The core functionality of this application is the following:

1

If the previous test showed that the correct number of command-line arguments were provided, assign the command-line arguments to the relevant variables

2

Assemble the URL that you want to call from the parameters that were supplied on the command line and a few internal default settings

3

Make the API call using the URL that you assembled, convert the object that it returned into JSON, and catch any exception that is returned. If an exception was raised, display the associated HTTP error message and status code that was returned before exiting.

4

Build the name of the output file to which you want to write the JSON that was returned by the API call. This code is present to avoid constructing filenames which contain special characters that have other implications on a Linux system. Note that when this output file name is used in the following open() statement, the first character in its name is skipped because that character is a safe conversion of the leading '/' in the name of the API.

5

Write the JSON object to the output file to which you want to write the JSON that was returned by the API call, using standard formatting parameters like indenting each entry by four spaces and sorting the entries by key. These enable a Python application to produce output that is already formatted for human legibility.

An example of executing this application is the following:

statistics-get-info.py HOSTTOKEN /stats/DocTestCo/DocTestCo-DocTesting/Test01 \
    '&daterange=20170901-20171015'        

This call to the example function would retrieve statistics about activity in the folder DocTestCo/DocTestCo-DocTesting/Test01, for the date range 20170901-20171011 and write it to an output file named stats_DocTestCo_DocTestCo-DocTesting_Test01_daterange=20170901-20171011.json.

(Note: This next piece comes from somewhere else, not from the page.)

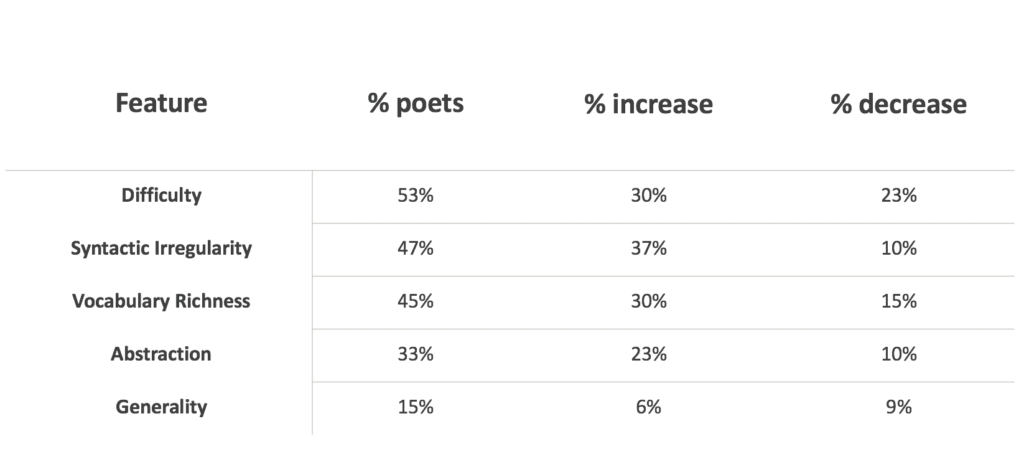
Task: Select the 53% cell for Difficulty
Action: coord(415,195)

Sample output from this call would look like the following:

[
    {
        "agent": {
            "avgcalls": "4.0",
            "emotion": {
                "improving": 4,
                "negative": 0,
                "positive": 0,
                "worsening": 0
            },
            "talk": {
                "avg": "0:02:11",
                "max": {
                    "duration": "0:08:44",
                    "id": "105"
                },
                "min": {
                    "duration": "0:08:44",
                    "id": "105"
                }
            }
        },
        "avgduration": "0:05:25",
        "avgsilence": "0:02:16",
        "avgwords": "643.0",
        "calls": 4,
        "client": {
            "emotion": {
                "improving": 0,
                "negative": 4,
                "positive": 0,
                "worsening": 0
            },
            "talk": {
                "avg": "0:00:58"
            }
        },
       },
        "date": "20170925"
    },...
  }
]

This sample output has been abbreviated to save space.